A suicide car bomber struck a school bus in southwestern Pakistan, killing five people — including three girls — and wounding 53 others, mostly children, officials said. This is the latest attack in the tense Balochistan province.
The province has been the scene of a long-running insurgency, with an array of separatist groups staging attacks, including the outlawed Balochistan Liberation Army, or BLA, designated a terror group by the United States in 2019.
A local deputy commissioner, Yasir Iqbal, said the attack took place on the outskirts of the city of Khuzdar as the bus was taking children to their military-run school.
Pakistan’s Interior Minister Mohsin Naqvi called the perpetrators "beasts" who deserve no leniency. No group immediately claimed responsibility for the attack.
Naqvi said those responsible had committed an act of "sheer barbarism by targeting innocent children".
Officials initially reported that four children were killed but later revised the death toll to say two soldiers were among the dead.
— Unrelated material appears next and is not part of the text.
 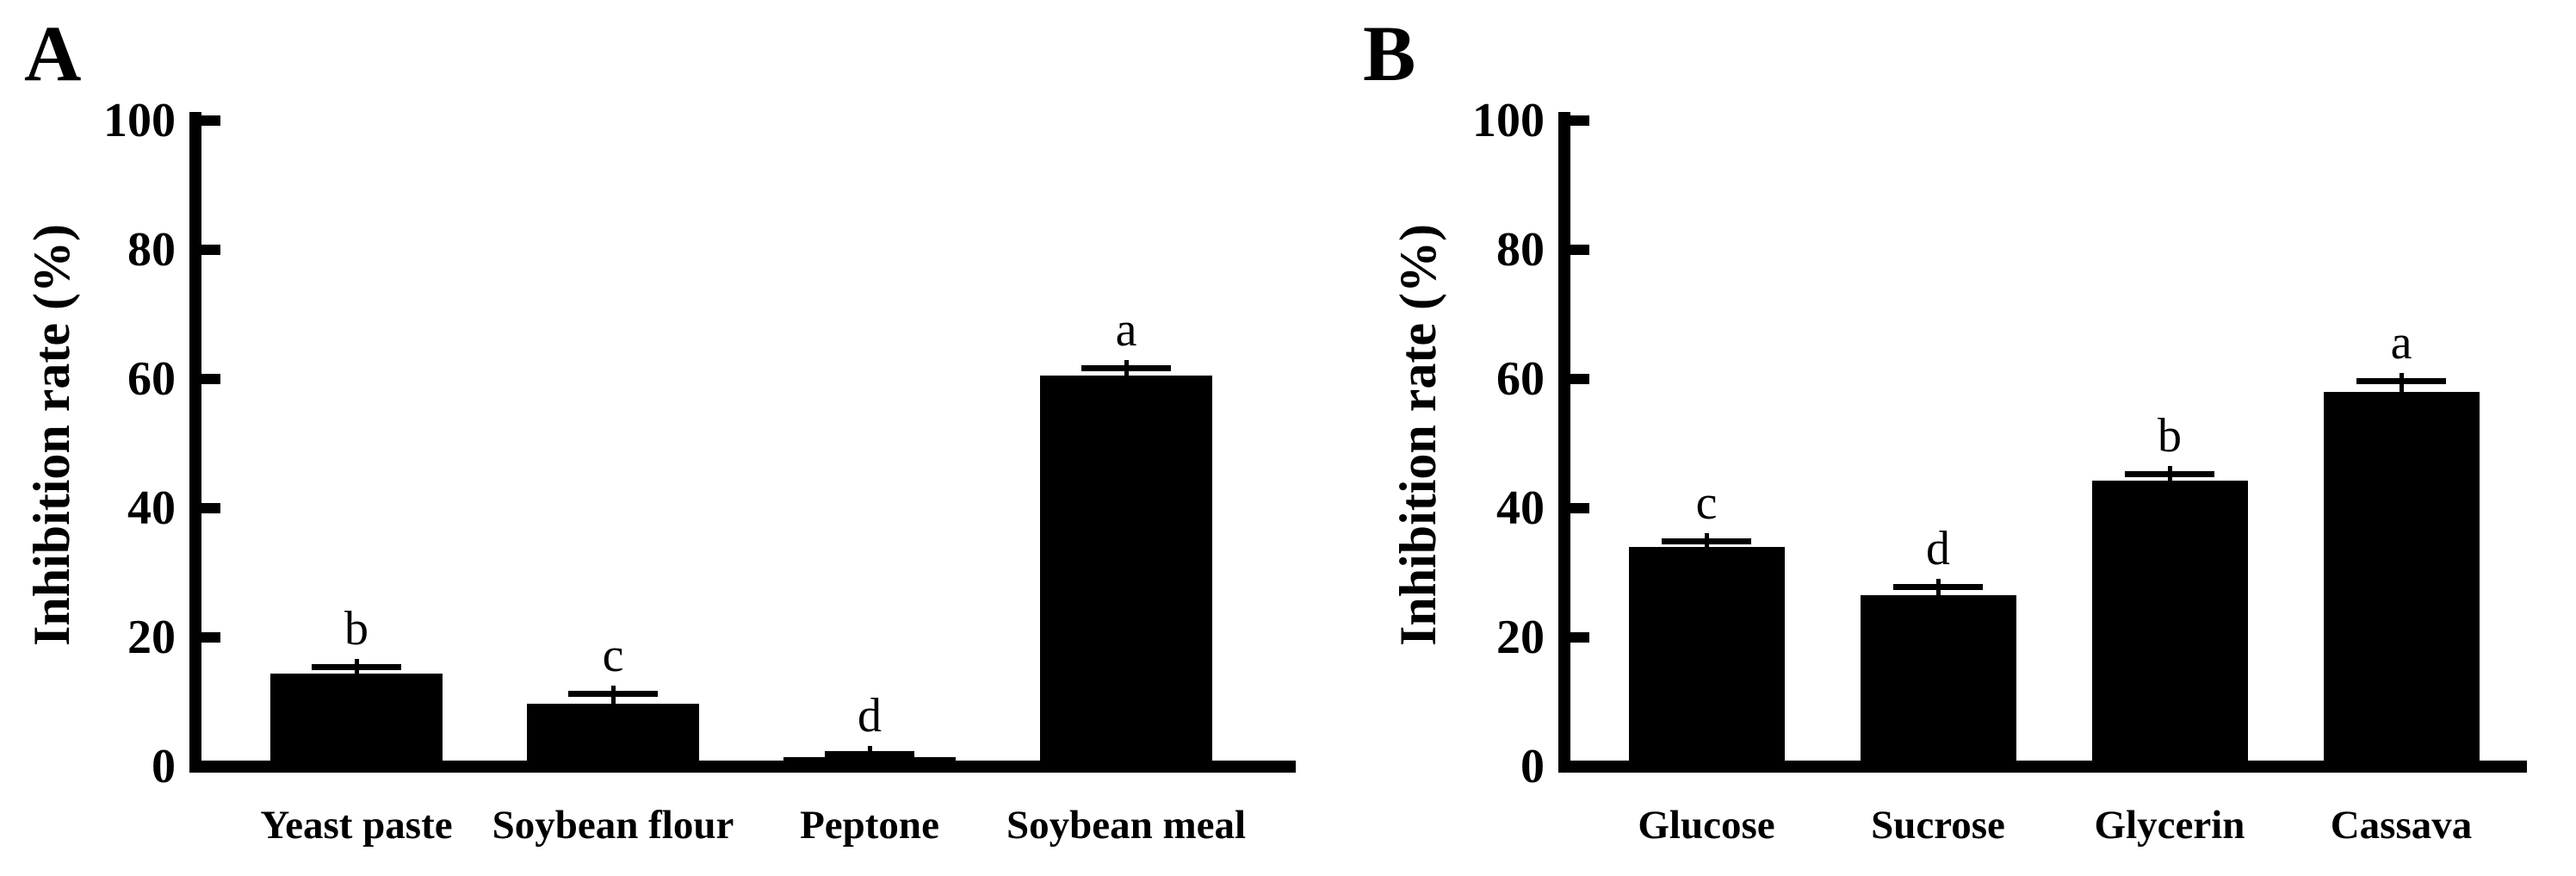 I want to click on panel-b-x-axis-line, so click(x=2043, y=767).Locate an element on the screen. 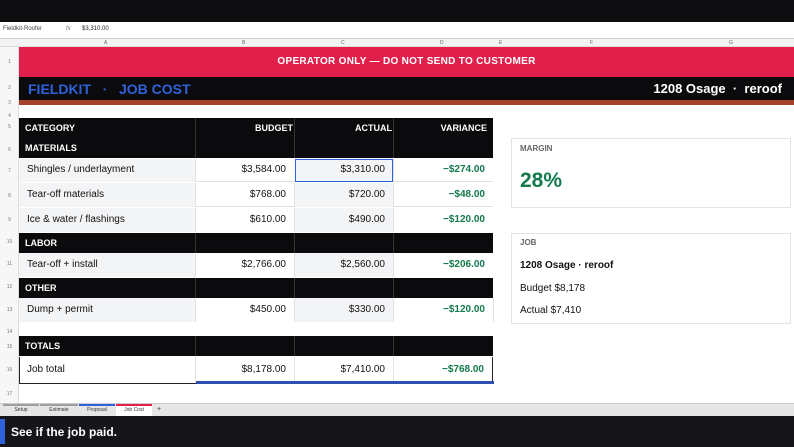 The width and height of the screenshot is (794, 447). job-budget: Budget $8,178 is located at coordinates (553, 288).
Several children were listed in critical condition.
Blaming India
The military in a statement called the bombing "yet another cowardly and ghastly attack," allegedly planned by neighbouring India and carried out by "its proxies in Balochistan".
There was no immediate comment from New Delhi.
Pakistani Prime Minister Shehbaz Sharif also blamed India, without providing evidence.
"The attack on a school bus by terrorists backed by India is clear proof of their hostility toward education in Balochistan," Sharif said.
Later, Sharif traveled to Quetta, Balochistan's capital, to meet with wounded people.
Pakistan regularly accuses India, its archrival, for violence at home. Accusations have intensified in the wake of heightened tensions between the nuclear-armed nations amid a cross-border escalation over the disputed Himalayan region of Kashmir, divided between the two but sought in its entirety by each.
That escalation raised fears of a broader war, and during this period the BLA appealed to India for support. India has not commented on the appeal.